Whenever I think about Mitch Trubisky’s struggles, I often fall back to when I first saw him at training camp in 2017 – it wasn’t anything he did in practice, but more so that he hung around after the final practice whistle had blown to get in some extra work with a reserve center and back-end-of-the-depth-chart receivers to work out some things.
This was Trubisky’s way to put in some of the extra work he wasn’t getting, because Mike Glennon and Mark Sanchez were taking a bulk of the snaps. My thought at the time was simple: “If this thing goes off the rails, it won’t be because he isn’t putting in the effort.”
Few things frustrate Chicago sports fans (or maybe all sports fans) more than the perception of a player who doesn’t care as much as he should. Fortunately, that doesn’t appear to be the case with Trubisky. However, I’m starting to worry about whether he’s putting too much pressure on himself, and if that’s not a factor in things compounding on top of him.

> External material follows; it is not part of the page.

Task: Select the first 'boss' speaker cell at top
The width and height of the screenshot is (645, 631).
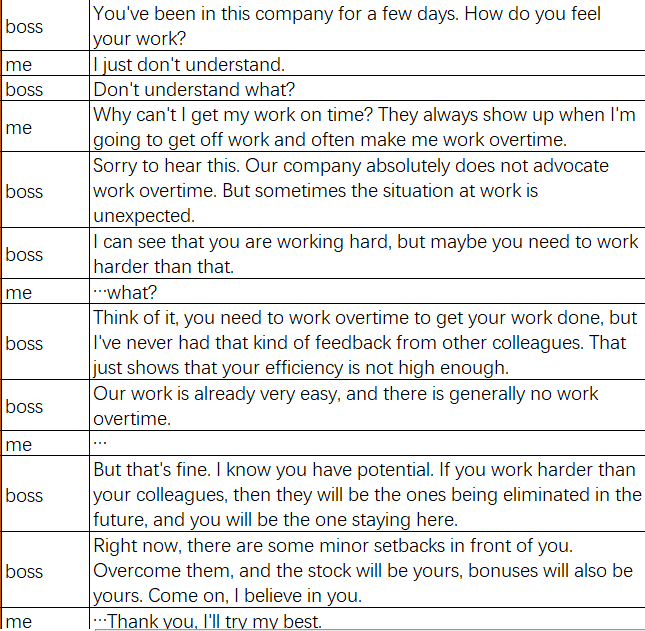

Save for Dave Ragone (the Bears QBs Coach who has been with Trubisky since his rookie season), I’m not sure anyone knows Trubisky as well as Chase Daniel. With that in mind, I found some of Daniel’s comments regarding Trubisky’s development this year interesting. You can watch a full video’s worth of Daniel saying things below, but these snippets are ear-catching.
First, Daniel provided a glimpse at what it was like dealing with Trubisky after his injury-shortened game last Sunday: “When any quarterback can’t finish a game because of injury or whatnot, especially when a guy like Mitch he cares so much and he felt like he let his team down,” Daniel said. “Obviously losing, not playing as well as he wants to all that sort of compounded, so that’s pretty normal. But if you’re hurt, you’re hurt.”
But that wasn’t the only time Daniel made a reference to Trubisky feeling as if he let his teammates down: “If you do good, you’re going to get too much praise. If you do bad, you’re going to get too much blame. That’s just how it is. That’s the quarterback and the head coach of an NFL team — especially in Chicago,” Daniel explained. “And (Trubisky) realizes that. He understands it. He just cares so much and he wants to make plays so bad, he feels like he let the team down when he doesn’t play up to his standard.”
Now, I find myself thinking back to Trubisky’s summertime interview in which he opened up about his borderline obsessive-compulsive habits. That he was so fixated on improving, that he felt the need to make sure he had places to throw while he was on vacation.
Obsession is a thing for Trubisky that came up when Matt Nagy arrived in Chicago, last July during offseason training, and even before the playoff game against the Eagles. Honing your craft is one thing. But it’s something else to be so “in” on it as to not let the game breathe. Think of it like when a struggling batter grips the bat too tightly because he knows he is in a slump (or a golfer swings harder for extra distance). That is essentially where Trubisky is, and his obsession to get out of his funk is only compounding things.
Ideally, this is where Daniel steps in and does what a good backup can to alleviate the pressure on the guy ahead of him on the depth chart. If it doesn’t work, then the Bears will be going back to the drawing board and fixing up their quarterbacks room sooner, rather than later.